## Given data
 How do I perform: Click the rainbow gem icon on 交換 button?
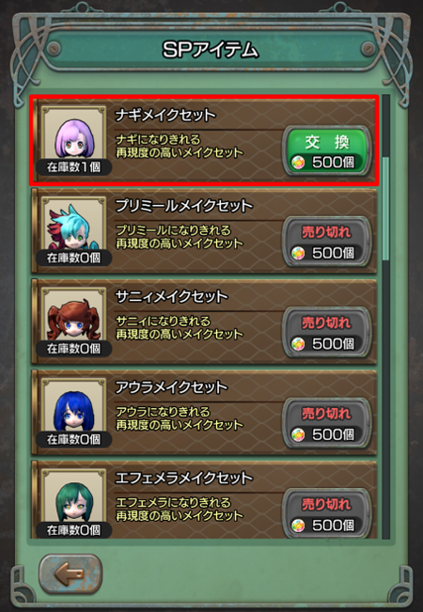pos(298,163)
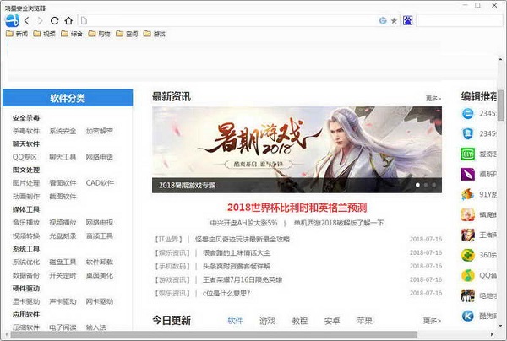Click the address bar input field
The image size is (507, 341).
228,19
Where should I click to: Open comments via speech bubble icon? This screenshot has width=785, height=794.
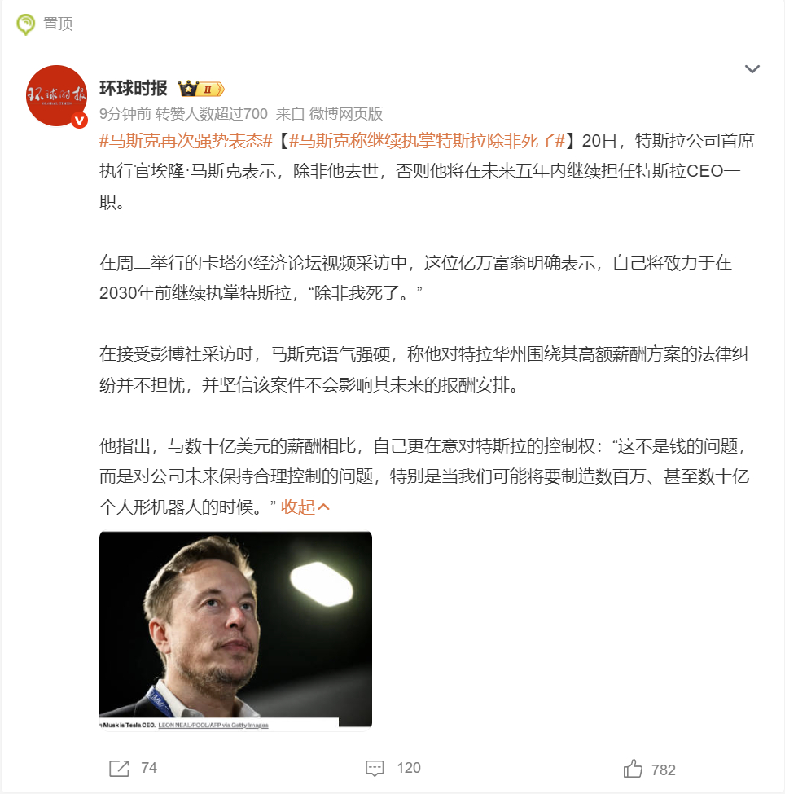click(x=375, y=768)
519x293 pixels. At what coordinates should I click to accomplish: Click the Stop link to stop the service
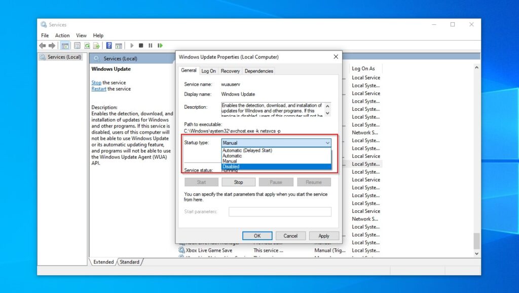(96, 82)
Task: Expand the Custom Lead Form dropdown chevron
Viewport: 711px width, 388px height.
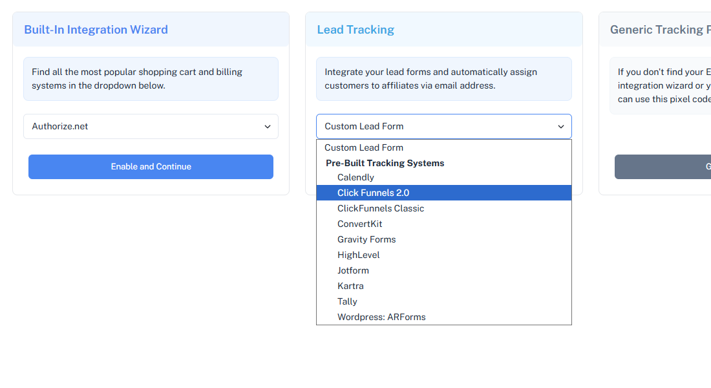Action: (x=561, y=126)
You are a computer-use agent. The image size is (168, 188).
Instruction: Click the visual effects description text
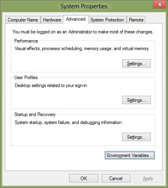(82, 48)
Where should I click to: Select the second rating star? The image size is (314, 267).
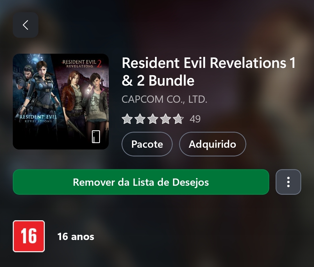click(x=140, y=119)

## Work to complete
Leave out the pictures and return the listing exactly.

## Answer for this exercise
 How do I perform: Click the rainbow gem icon on 交換 button?
pos(298,163)
Click the address bar input field
The image size is (507, 341).
228,19
Where should I click to: Open comments via speech bubble icon? This screenshot has width=785, height=794.
click(x=375, y=768)
519x293 pixels. At what coordinates should I click to accomplish: Click the Stop link to stop the service
(96, 82)
Task: Expand the Custom Lead Form dropdown chevron
Viewport: 711px width, 388px height.
Action: (x=561, y=126)
You are a computer-use agent. The image size is (168, 188).
Instruction: Click the visual effects description text
(82, 48)
Where should I click to: Select the second rating star? The image size is (314, 267).
click(x=140, y=119)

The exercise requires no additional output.